I figli di questa situazione, non avendo mai imparato a cucinare trasformeranno i pranzi domenicali in tristissime occasioni per ingoiare “specialità” appena uscite da una scatola o dal freezer. Scompare così, poco a poco, la figura della “cuoca”, che ha imparato la sua arte dalla madre ed ha acquisito una vastissima esperienza nel preparare pranzi sociali e bisogna far affidamento sempre di più sul “cuoco” che è il professionista che, con lo studio e la pratica, riesce a sfornare sia novità gastronomiche che piatti tradizionali di buona qualità. Una difficoltà aggiuntiva è poi data dal fatto che nelle moderne abitazioni alla vecchia cucina, ampia e funzionale, è stato progressivamente sostituito un “angolo cottura”, un bugigattolo angusto, in cui al massimo si possono bollire due uova e non certo realizzare le articolate ricette dell’Artusi.
In questa maniera viene a crearsi una dicotomia pericolosa perché senza la tradizione viva della cucina familiare, arricchita dai secoli, l’arte del “cuoco” rischia di trasformarsi in un funambolismo culinario che perde di vista la necessità di cementare i rapporti sociali e familiari che, oltre al soddisfacimento delle necessità fisiologiche, rappresenta la vera natura del mangiare. L’unione tra l’esperienza della “cuoca” e le conoscenze culturali del “cuoco” rende la cucina una cosa che può giustamente definirsi arte.

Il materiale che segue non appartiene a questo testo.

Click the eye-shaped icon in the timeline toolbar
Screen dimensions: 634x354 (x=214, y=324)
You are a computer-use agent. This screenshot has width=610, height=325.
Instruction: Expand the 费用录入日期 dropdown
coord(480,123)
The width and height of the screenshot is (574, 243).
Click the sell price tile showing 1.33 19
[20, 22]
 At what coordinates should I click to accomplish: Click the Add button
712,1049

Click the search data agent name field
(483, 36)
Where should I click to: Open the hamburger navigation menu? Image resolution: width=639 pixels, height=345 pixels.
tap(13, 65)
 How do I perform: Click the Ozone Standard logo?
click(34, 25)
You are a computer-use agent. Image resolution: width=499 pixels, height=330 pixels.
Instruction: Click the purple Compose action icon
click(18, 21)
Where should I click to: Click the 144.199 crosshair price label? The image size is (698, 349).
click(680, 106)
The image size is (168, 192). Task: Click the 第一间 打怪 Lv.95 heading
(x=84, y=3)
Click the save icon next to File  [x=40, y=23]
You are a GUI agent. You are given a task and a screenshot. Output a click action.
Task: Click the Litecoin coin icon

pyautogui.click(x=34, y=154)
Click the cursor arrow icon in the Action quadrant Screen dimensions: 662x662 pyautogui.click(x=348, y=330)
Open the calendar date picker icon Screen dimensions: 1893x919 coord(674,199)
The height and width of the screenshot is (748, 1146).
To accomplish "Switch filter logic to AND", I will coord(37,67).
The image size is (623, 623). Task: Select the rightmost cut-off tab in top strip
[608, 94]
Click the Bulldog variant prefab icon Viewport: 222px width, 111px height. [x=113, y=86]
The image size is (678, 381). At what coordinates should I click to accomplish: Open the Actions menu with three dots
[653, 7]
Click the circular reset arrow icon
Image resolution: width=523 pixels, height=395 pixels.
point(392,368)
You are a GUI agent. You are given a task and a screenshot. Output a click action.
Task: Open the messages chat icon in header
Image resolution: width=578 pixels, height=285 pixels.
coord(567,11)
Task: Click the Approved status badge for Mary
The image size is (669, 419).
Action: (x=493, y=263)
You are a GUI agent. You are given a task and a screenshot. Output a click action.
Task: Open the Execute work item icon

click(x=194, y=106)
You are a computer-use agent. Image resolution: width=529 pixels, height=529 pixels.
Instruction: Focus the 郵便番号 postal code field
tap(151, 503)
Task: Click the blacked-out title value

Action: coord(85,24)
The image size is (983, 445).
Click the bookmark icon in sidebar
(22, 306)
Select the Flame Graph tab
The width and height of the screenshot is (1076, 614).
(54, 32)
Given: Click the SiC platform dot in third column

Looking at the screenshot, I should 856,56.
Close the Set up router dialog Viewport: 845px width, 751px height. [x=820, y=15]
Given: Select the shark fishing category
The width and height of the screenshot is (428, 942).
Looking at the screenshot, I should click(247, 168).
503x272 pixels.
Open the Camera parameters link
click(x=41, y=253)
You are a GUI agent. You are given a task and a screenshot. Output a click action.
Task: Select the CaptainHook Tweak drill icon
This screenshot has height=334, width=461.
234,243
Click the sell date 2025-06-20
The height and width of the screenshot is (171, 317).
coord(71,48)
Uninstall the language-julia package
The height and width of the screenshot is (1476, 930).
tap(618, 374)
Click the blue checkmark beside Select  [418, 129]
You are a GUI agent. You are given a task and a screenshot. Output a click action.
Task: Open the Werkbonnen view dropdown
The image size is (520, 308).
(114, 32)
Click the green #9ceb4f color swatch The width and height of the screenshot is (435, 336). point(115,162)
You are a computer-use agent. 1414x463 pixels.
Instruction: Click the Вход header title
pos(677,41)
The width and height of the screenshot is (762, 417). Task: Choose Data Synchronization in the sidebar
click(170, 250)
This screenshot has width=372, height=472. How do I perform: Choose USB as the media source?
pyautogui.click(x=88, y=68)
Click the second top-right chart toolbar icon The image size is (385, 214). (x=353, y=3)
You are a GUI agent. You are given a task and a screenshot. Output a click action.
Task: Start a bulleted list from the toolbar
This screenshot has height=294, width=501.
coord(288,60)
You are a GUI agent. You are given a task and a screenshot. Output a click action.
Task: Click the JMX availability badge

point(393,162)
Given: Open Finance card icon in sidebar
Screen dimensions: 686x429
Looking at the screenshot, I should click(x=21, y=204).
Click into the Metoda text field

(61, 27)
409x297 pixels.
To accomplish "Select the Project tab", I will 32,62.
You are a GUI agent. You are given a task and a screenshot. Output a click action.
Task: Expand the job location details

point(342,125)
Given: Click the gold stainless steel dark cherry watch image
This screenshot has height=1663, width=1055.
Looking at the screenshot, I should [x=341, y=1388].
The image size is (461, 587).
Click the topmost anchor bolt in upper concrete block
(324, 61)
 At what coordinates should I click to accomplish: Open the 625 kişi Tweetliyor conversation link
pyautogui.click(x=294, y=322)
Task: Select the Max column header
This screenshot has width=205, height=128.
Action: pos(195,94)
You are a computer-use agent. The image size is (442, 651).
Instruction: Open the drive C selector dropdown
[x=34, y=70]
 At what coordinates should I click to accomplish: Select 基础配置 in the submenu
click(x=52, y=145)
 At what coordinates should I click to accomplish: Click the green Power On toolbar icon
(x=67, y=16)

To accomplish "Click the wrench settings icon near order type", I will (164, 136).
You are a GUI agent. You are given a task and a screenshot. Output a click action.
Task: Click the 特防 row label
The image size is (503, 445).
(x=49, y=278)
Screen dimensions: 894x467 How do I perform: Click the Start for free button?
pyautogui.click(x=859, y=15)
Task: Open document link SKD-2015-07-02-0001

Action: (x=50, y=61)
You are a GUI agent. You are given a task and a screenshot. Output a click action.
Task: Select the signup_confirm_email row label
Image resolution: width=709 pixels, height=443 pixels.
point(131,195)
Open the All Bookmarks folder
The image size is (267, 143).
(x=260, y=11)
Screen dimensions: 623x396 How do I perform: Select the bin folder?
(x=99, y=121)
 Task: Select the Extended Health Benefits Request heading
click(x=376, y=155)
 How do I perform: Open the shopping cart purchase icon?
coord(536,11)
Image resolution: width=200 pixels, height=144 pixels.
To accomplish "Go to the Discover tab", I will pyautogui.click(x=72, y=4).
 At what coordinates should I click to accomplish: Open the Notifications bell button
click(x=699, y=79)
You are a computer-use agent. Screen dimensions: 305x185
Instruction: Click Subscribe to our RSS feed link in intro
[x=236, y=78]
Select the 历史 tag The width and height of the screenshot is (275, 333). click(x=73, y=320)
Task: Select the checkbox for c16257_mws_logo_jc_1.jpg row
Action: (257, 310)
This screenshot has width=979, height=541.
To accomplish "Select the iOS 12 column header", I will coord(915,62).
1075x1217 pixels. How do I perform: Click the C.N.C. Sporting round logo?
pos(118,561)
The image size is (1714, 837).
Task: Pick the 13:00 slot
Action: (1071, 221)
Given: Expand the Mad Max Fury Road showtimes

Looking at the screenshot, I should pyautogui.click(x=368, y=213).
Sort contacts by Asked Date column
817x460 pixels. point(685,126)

Dovrebbe a questo punto essere chiaro che la battaglia in difesa della buona cucina, iniziata nel lontano 1891 con la pubblicazione del fondamentale testo dell’Artusi, non è una fantasia nostalgica per i “buoni sapori della nonna” ma un aspetto importante per la difesa della sovranità nazionale, della produzione alimentare e dei livelli di vita stessi della popolazione. Per questa ragione, la grande cucina italiana va difesa con la stessa passione ed intelligenza con cui difendiamo la musica immortale di Giuseppe Verdi.